## [Written problem]
Can you quote, word for word, the section of the Cheonan incident commentary below that begins with the words containing "Sunny Lee writing" and ends with "from the incident."?

## [Provided text]
Sunny Lee writing for the The Korea Times reports that the majority of Chinese policymakers and academics feel that the Cheonan incident, where a North Korean torpedo allegedly sank a South Korean navy ship, “may” not be true. However, that doubt is not the only factor playing a crucial role in Chinese decision-making.

The Chinese also feel that the US and South Korea are politically motivated and overreacting. China sees the incident as part of the 60-year-long hostility between the two Koreas. In fact, China wants the US, South Korea and North Korea to pull back from the incident.

China’s opinion may be the best advice. 

If you do not agree, consider World War I, the “Great War” if a war may be called great. World War I was not caused by dictators hungry for power as in the case of Mussolini and Hitler and the military oligarchy that ruled Japan during World War II.

World War I was caused by a strong sense of nationalism and emotions that were allowed to rule the day. Strong feelings of nationalism fed hatred in pre-war Europe. It turned Frenchman against German and Russian against Austrian.  Source: Causes of World War I

Regarding the Cheonan incident, China is the cool head while the hotheads are the US, South Korea and North Korea. If these hot heads prevail, how much suffering and death would add to the 45 deaths already caused by the sinking of the Cheonan?

Target position data:
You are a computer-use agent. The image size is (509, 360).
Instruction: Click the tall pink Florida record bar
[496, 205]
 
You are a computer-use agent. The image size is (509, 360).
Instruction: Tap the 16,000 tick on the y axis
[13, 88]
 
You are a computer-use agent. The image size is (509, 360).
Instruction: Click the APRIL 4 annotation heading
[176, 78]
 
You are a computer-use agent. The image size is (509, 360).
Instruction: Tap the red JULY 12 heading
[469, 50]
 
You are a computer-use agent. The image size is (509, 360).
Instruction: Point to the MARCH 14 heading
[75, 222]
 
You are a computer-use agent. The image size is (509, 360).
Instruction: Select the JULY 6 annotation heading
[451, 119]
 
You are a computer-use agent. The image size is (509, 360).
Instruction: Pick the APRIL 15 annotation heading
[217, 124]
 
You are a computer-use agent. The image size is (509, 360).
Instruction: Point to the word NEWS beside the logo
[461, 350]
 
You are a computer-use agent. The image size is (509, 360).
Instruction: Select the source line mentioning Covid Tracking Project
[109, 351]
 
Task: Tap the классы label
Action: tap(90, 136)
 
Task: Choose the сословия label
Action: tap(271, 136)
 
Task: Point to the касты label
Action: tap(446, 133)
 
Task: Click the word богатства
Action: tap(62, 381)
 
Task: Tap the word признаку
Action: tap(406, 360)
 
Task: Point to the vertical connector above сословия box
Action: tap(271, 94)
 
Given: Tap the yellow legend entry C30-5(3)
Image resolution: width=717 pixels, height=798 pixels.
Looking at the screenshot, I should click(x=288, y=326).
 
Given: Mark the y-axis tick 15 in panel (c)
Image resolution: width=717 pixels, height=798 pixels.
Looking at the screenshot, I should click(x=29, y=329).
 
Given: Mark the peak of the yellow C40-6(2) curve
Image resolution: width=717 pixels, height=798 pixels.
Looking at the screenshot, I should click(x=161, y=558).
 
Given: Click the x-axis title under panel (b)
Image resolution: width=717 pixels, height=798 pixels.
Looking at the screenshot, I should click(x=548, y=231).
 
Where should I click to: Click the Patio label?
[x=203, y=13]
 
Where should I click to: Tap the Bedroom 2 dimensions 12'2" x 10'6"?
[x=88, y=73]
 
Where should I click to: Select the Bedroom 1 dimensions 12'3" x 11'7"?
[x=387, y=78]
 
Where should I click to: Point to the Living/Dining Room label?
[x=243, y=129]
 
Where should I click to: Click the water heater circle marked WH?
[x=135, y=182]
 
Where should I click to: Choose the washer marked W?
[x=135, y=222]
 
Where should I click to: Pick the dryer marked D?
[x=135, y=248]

## [Result of this exercise]
Sunny Lee writing for the The Korea Times reports that the majority of Chinese policymakers and academics feel that the Cheonan incident, where a North Korean torpedo allegedly sank a South Korean navy ship, “may” not be true. However, that doubt is not the only factor playing a crucial role in Chinese decision-making.

The Chinese also feel that the US and South Korea are politically motivated and overreacting. China sees the incident as part of the 60-year-long hostility between the two Koreas. In fact, China wants the US, South Korea and North Korea to pull back from the incident.